Efetivamente, as 90 vezes em que os verbos “dever” ou “recomendar” figuram no Regulamento de Avaliação enfraquecem aspetos tão importantes como a concentração excessiva de trabalho em certas alturas do semestre, o grau de dificuldade entre data normal e de recurso, a disponibilização dos critérios de correção de projetos e exames e dos enunciados destes últimos. Em banho maria fica também a metodologia a adotar na realização de projetos: “devem ser previstos pontos de comentários intermédios para acompanhar o progresso” e “é aconselhada a indicação de uma estimativa do tempo necessário para desenvolver cada uma das componentes do trabalho”. Assim, a maioria dos projetos realizados em unidades curriculares do IST são uma espécie de “caixa negra” que é submetida às cegas no último minuto possível, avaliada com critérios desconhecidos pelos estudantes sem qualquer feedback para além da nota final, levando a que os estudantes nunca sejam confrontados com o trabalho desenvolvido e não percebam o que erraram e no que podem melhorar num futuro projeto. 

O website do CP está recheado de recursos e sugestões que, implementados, transformariam por completo a experiência estudantil e, quase inevitavelmente, resolveriam a ineficiência formativa. É a diferença entre o Técnico ser uma escola difícil ou ser uma escola onde se aprende muito: nunca serão mutuamente exclusivas mas assumir uma ou outra como prioridade trará resultados em tudo distintos.

No âmbito do programa SmILe,”Smart Interactive Learning”, Sofia Sá, psicóloga educacional e professora convidada no IST, identifica boas práticas de feedback eficaz e recomenda avaliações frequentes que não impactem fortemente as notas finais do aluno: mesmo depois da implementação do Novo Modelo de Ensino, o nosso sistema de avaliação permanece fortemente centrado em exames. Paradoxalmente, esta quebra com o típico exame final, que muitos vêem como “facilitismo”, permitiria aos estudantes aprender mais e melhor: não é isto, afinal, que é a exigência?

Enquanto o poder do Conselho Pedagógico não for muito além da emissão de recomendações, metodologias e ferramentas, estas só serão aproveitadas pelos mesmos professores que já seguem a “nova verdade científica” de Planck e a ineficiência formativa terá que continuar a ser remendada com tratamentos sintomáticos.
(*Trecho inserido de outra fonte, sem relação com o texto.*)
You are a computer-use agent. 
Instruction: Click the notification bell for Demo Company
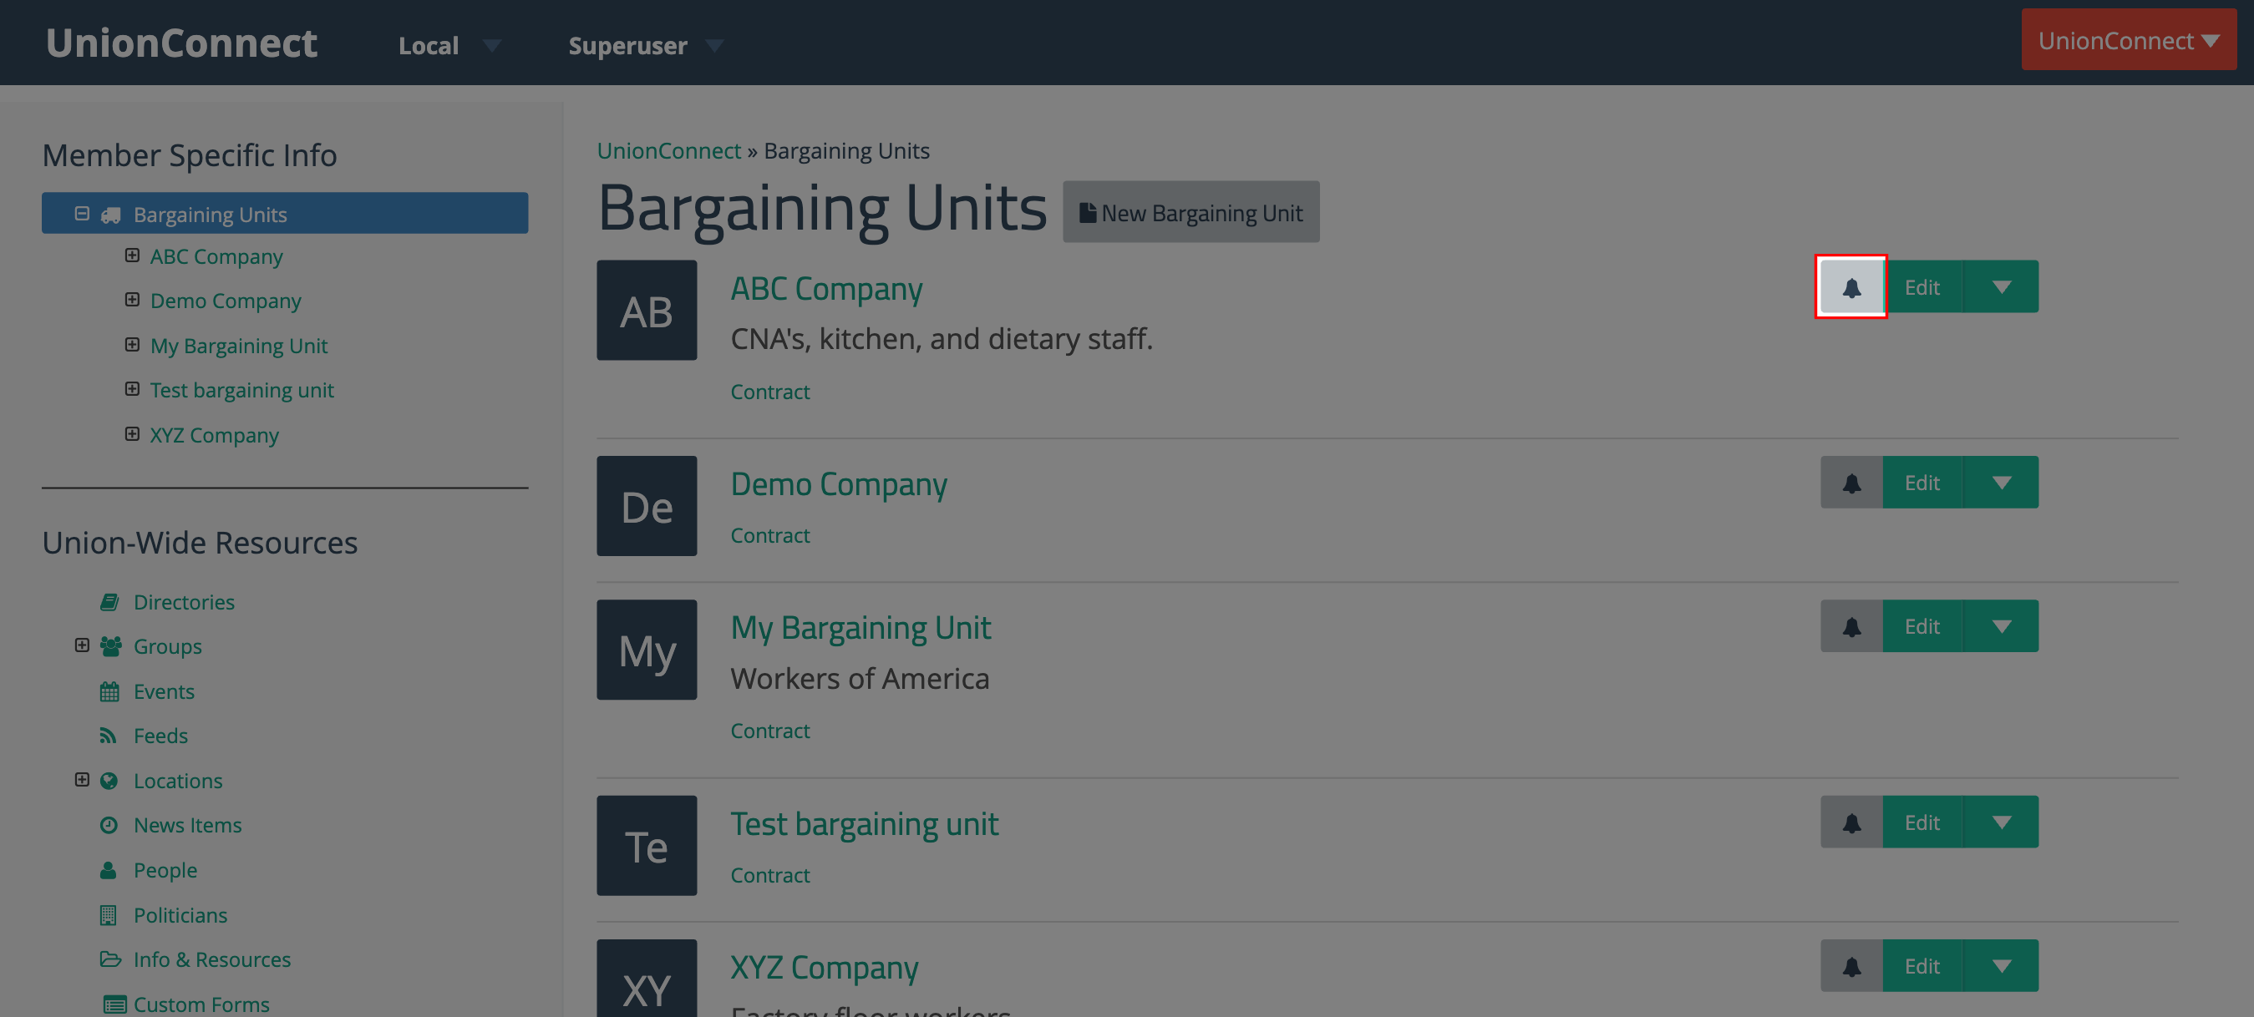[1851, 482]
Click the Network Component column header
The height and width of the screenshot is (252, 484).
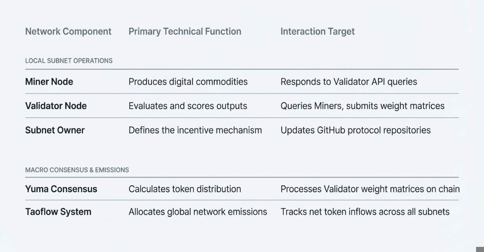point(68,32)
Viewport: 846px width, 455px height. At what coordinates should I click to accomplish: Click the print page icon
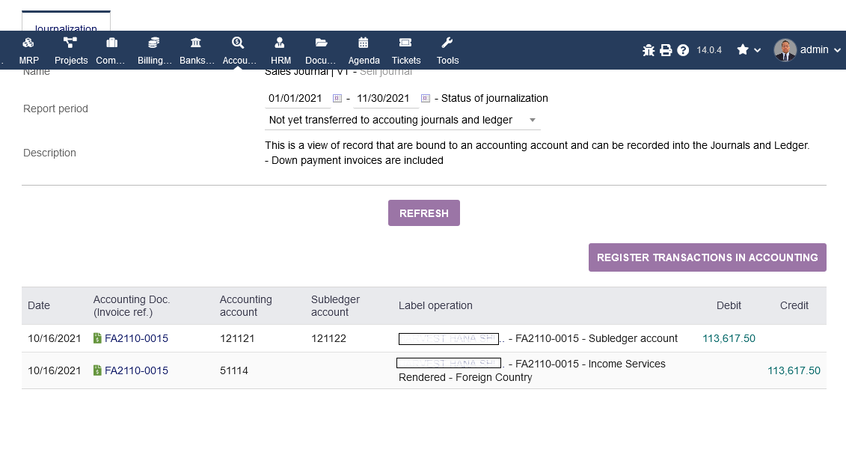click(x=666, y=50)
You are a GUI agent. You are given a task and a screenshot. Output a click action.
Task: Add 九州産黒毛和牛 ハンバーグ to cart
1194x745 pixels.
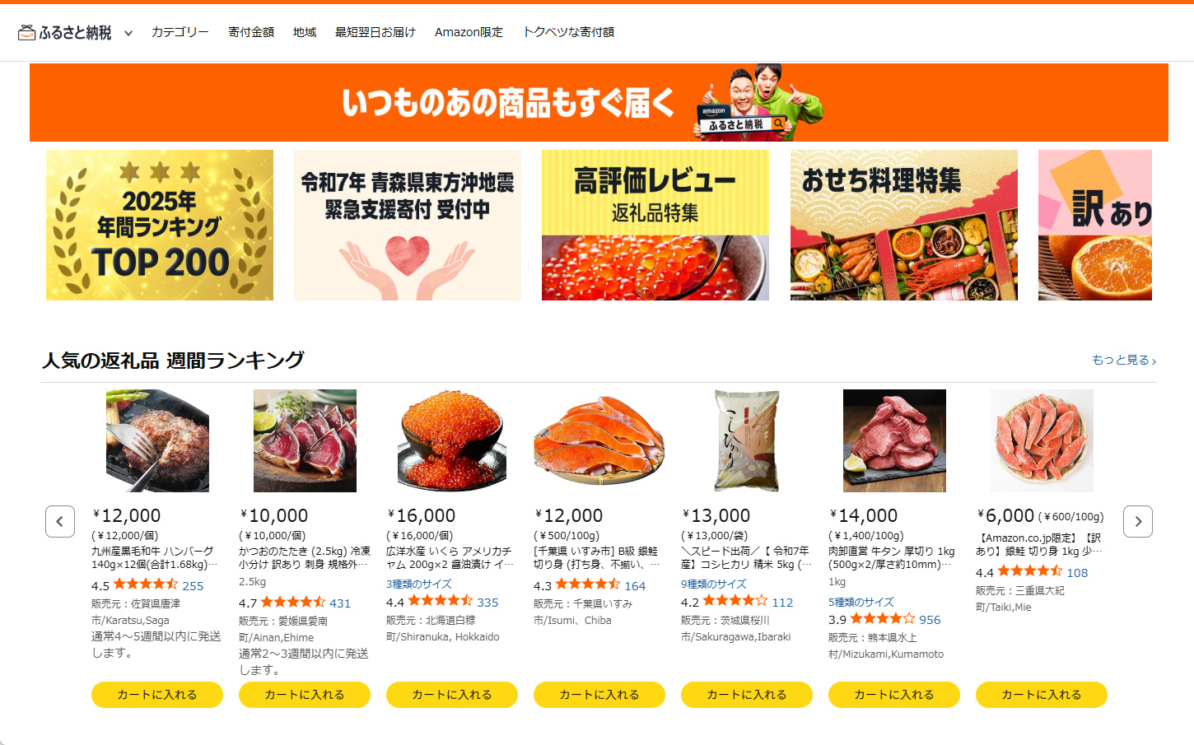(157, 695)
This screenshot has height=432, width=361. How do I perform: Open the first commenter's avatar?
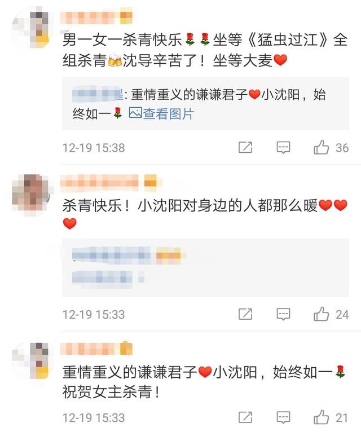pos(31,29)
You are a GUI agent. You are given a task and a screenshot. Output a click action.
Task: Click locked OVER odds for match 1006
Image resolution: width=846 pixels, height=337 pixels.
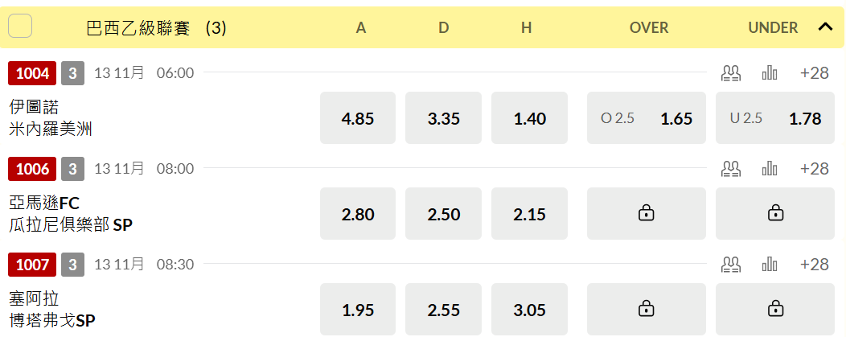(x=647, y=213)
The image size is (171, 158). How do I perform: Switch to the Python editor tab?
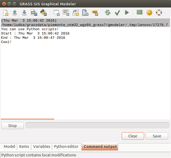pos(66,147)
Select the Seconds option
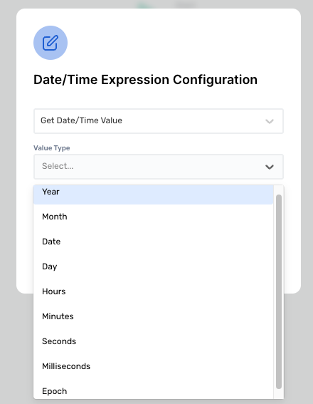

Compactuar com este paradigma é aceitar as más práticas, assim identificadas pela CAMEPP: “a erosão acelerada de conhecimentos após o momento de avaliação constitui uma das deficiências claras deste modelo de aprendizagem em que se estuda para o exame”. É um comportamento que se autoperpetua: até os alunos mais dedicados são forçados a optar pelo caminho da memorização para não desperdiçarem tempo de estudo.